- [TRAVAIL DEMANDÉ]:
#1 Répondez à ces questions sur le texte source, une réponse par ligne :
(a) Dans quel lieu le spectacle a-t-il fait une trop brève apparition ?
(b) À quelle date la reprise à l'Opéra de Lille est-elle prévue ?
(c) D'après ce qui se murmure, à partir de quoi François Salès concocte-t-il un nouveau spectacle ?
#2 Reformulez sous forme de liste le paragraphe du texte source qui commence par « « Wagner, Wotan, François et les autres » a fait », en conservant ses faits principaux.
#3 Veuillez extraire du texte source, sans rien y changer, le passage qui commence par « Raconter le Ring, mais » et se termine par « rare ... Vivement ! ».

- [TEXTE SOURCE]:
--------------------------------

Raconter le Ring, mais aussi embrasser le monde wagnérien tout entier, son ivresse de musique et de beauté : en un temps si court, le projet pouvait paraître fou, mais le résultat est là : surprenant, inclassable, drôle, touchant et pleinement convaincant. Il se murmure que François Salès concocte en ce moment un nouveau spectacle à partir d’une partition germanique bien plus rare ... Vivement !
 
« Wagner, Wotan, François et les autres » a fait une trop brève apparition à la Marbrerie de Montreuil. Des reprises se profilent heureusement à Nice (27 mars), à l’Opéra de Lille (11 mai) et à Pont de l’Arche (12 et 13 mai)  Courrez-y ! Et puisse cette liste bientôt s'allonger.

--------------------------------

- [DONNÉES FOURNIES]:
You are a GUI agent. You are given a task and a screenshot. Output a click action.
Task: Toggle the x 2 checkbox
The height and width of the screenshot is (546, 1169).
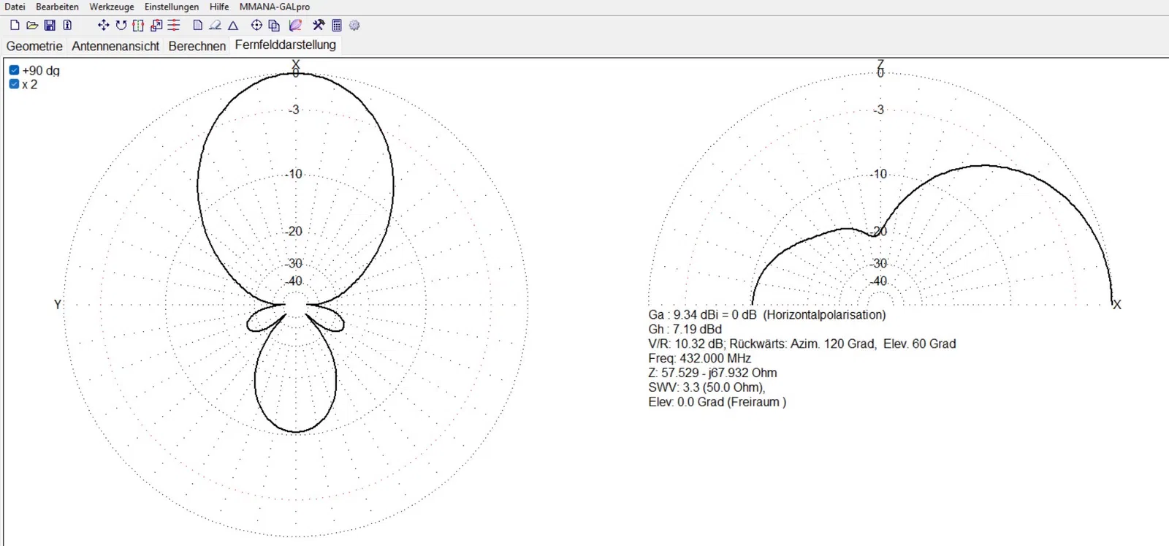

--------------------------------

- [RÉPONSES RÉDIGÉES]:
#1
(a) À la Marbrerie de Montreuil.
(b) Le 11 mai.
(c) À partir d'une partition germanique bien plus rare.

#2
- « Wagner, Wotan, François et les autres » a fait une trop brève apparition à la Marbrerie de Montreuil.
- Des reprises sont prévues à Nice (27 mars), à l'Opéra de Lille (11 mai) et à Pont de l'Arche (12 et 13 mai).
- Il est souhaité que cette liste s'allonge bientôt.

#3
Raconter le Ring, mais aussi embrasser le monde wagnérien tout entier, son ivresse de musique et de beauté : en un temps si court, le projet pouvait paraître fou, mais le résultat est là : surprenant, inclassable, drôle, touchant et pleinement convaincant. Il se murmure que François Salès concocte en ce moment un nouveau spectacle à partir d’une partition germanique bien plus rare ... Vivement !